Among the first things we forget when we leave school are the rules of grammar — the infuriating and extremely irritating rules rendered completely unnecessary in a world in which texting seems to be the most popular form of communication and where most sentiments can be adequately conveyed by acronyms, abbreviations, and the ubiquitous emoticon.
It's amusing therefore to watch as "the market" (a collective expression of the grammatical competence of billions around the world) tries to dissect every utterance made by the likes of the Federal Open Market Committee, which itself spends an inordinate amount of time structuring its prose so as to convey, via the most intricate inflection imaginable, exactly what it intends to do.
Bizarrely, the reason it spends so much time on its statements is entirely because of the scrutiny afforded it by the market, and the reason the market scrutinizes the statements so assiduously is because it is looking for the tiniest nuance that might be a guide to the future actions of the FOMC.
Wouldn't it all be so much simpler if the FOMC told the world, in plain English, exactly what it was thinking and the signs it was looking for that would cause it to change course?
But no. That would be far too easy. Why lay out what's going on in plain language when you can hide behind nuance?
What we SHOULD get from the FOMC is a statement that looks something like this:
The committee feels that the economy is moribund and growth is faltering despite our best efforts at reviving it. We have kept rates at zero for the last several years and will be forced to do so for the foreseeable future — likely several years if the bond markets allow us to.

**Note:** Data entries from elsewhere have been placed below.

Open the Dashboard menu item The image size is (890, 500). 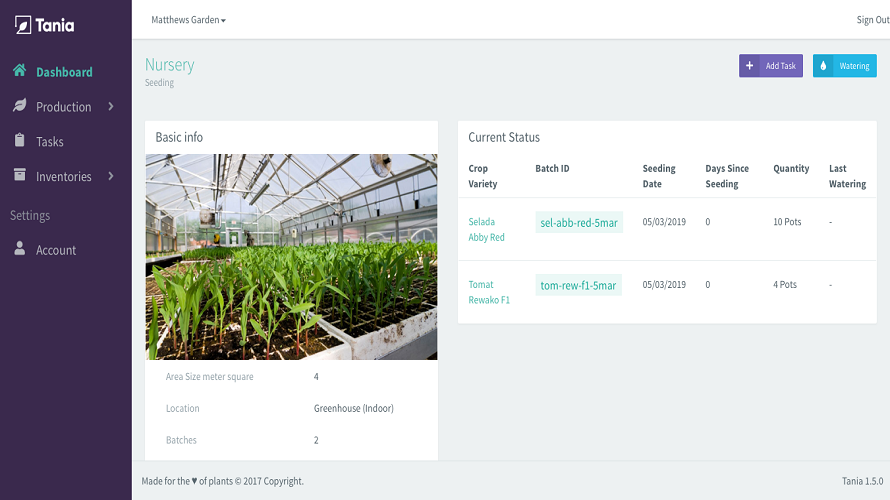pyautogui.click(x=64, y=72)
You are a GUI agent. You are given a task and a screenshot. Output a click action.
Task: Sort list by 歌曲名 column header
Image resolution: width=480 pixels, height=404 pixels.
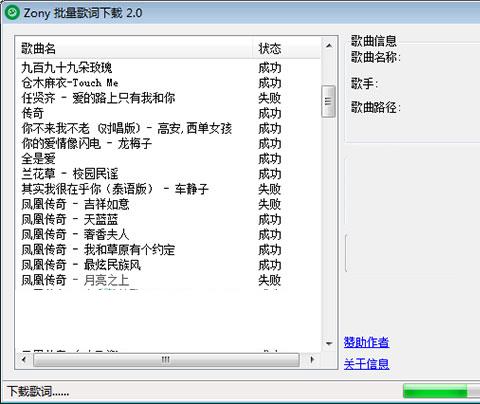click(x=134, y=49)
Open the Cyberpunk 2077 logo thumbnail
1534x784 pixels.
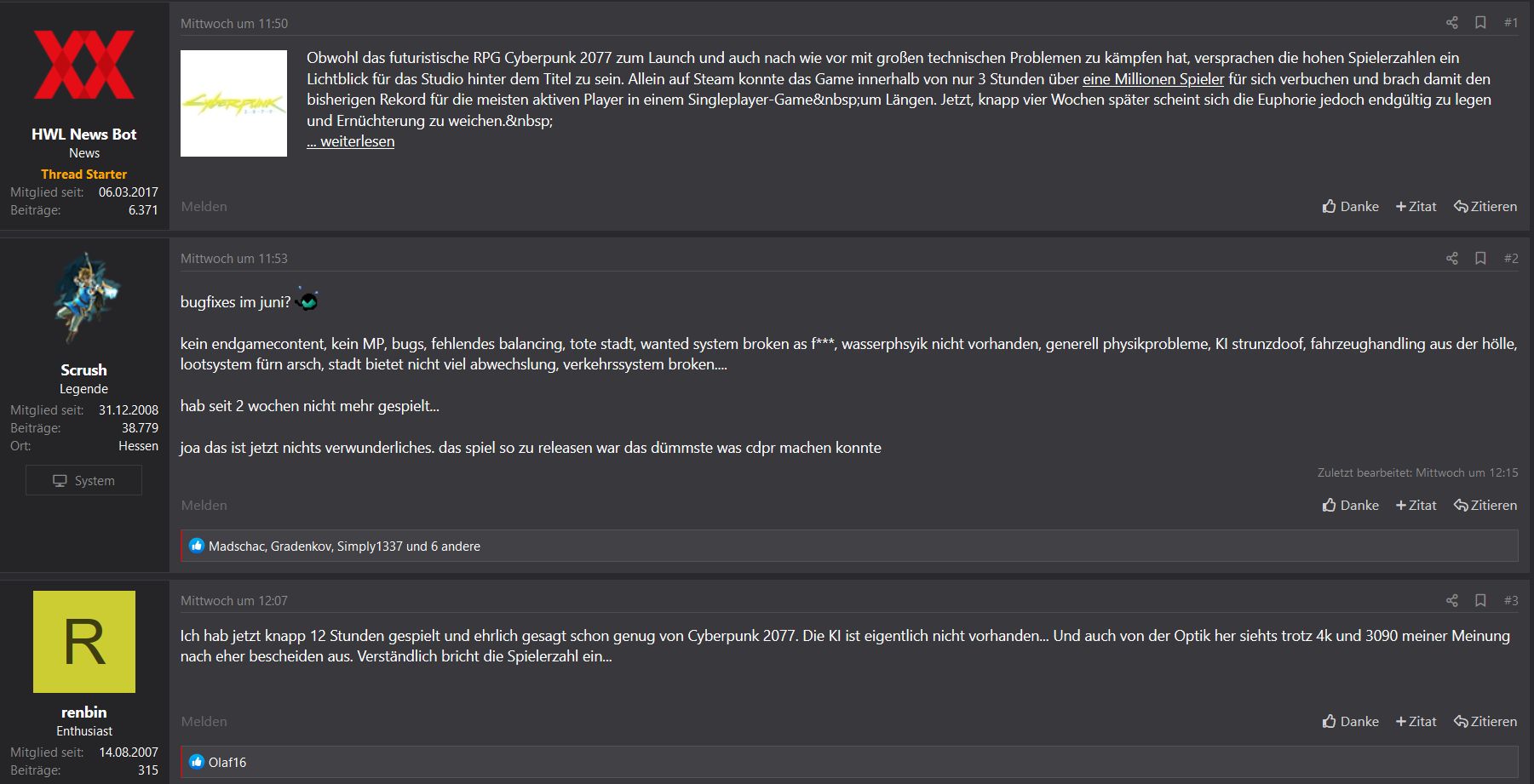(x=233, y=103)
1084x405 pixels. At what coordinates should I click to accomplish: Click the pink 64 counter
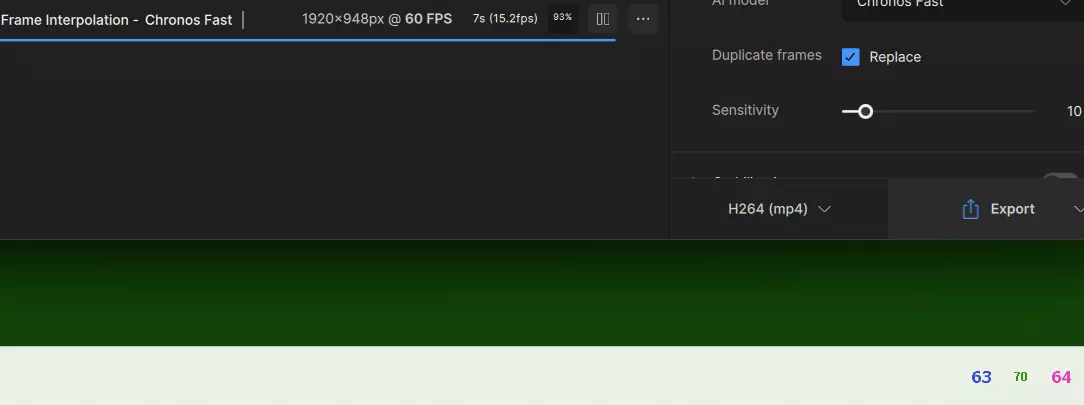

We fully realize that at some point we will have to work out how to wean the world off freshly printed money, but that day is a long way off; and so, for now, there is absolutely no need to worry about that eventuality.
We have said that we will begin to wind back QE once unemployment falls at least to 6.5%, but we very carefully said "at least" so that we had some wiggle room, because the chances are that, should we reach that target, things won't actually be in a state where we can withdraw stimulus, and then we will need to change our language.
The Committee has decided to confiscate your savings through ZIRP and inflation so you will be forced to invest your money in risky assets, which policy we hope — oh how we hope — will stimulate some growth. We understand that you may think you have the right to live off the interest on the nest egg you have so carefully saved over your working life, but right now the needs of the many outweigh your own.
We will try to let you know when we are serious about pulling back on the monetary throttle; but in the meantime, get out there and spend, spend, spend.
The second a new communique from Ben Bernanke and the Hole in the Wall Gang is released, the race starts to be the first to publish the customary "comparison" (see example below, which I found in my trash can) and pick apart any tiny change in language or tone that might be instructive in trying to determine what the esteemed members of the committee are thinking.
Markets react according to the consensus assessment of the communique, and then the FOMC is forced to react to the market reaction if the market reaction isn't in keeping with the reaction expected by the FOMC when they carefully craft the words that are disseminated to the expectant markets.
It's all so tiresome.
Why the mystery? Why the intrigue? Why not just have a full and frank dialogue with the world so we all know where we stand?
Why? I'll tell you why. Because then they would have no room to change course when it was proven that they had no idea what they were doing.
Actually, since this edition of Things That Make You Go Hmmm... starts off talking about the importance of the rules of grammar, I should perhaps amend that last sentence to include an independent clause in order to justify beginning it with the word because.
Because the Fed has no idea what it is doing, it is much more sensible for it to be as vague as possible in its choice of language so as to leave itself room to change course when the magic pixie dust it is sprinkling on the world turns out to be largely ineffective.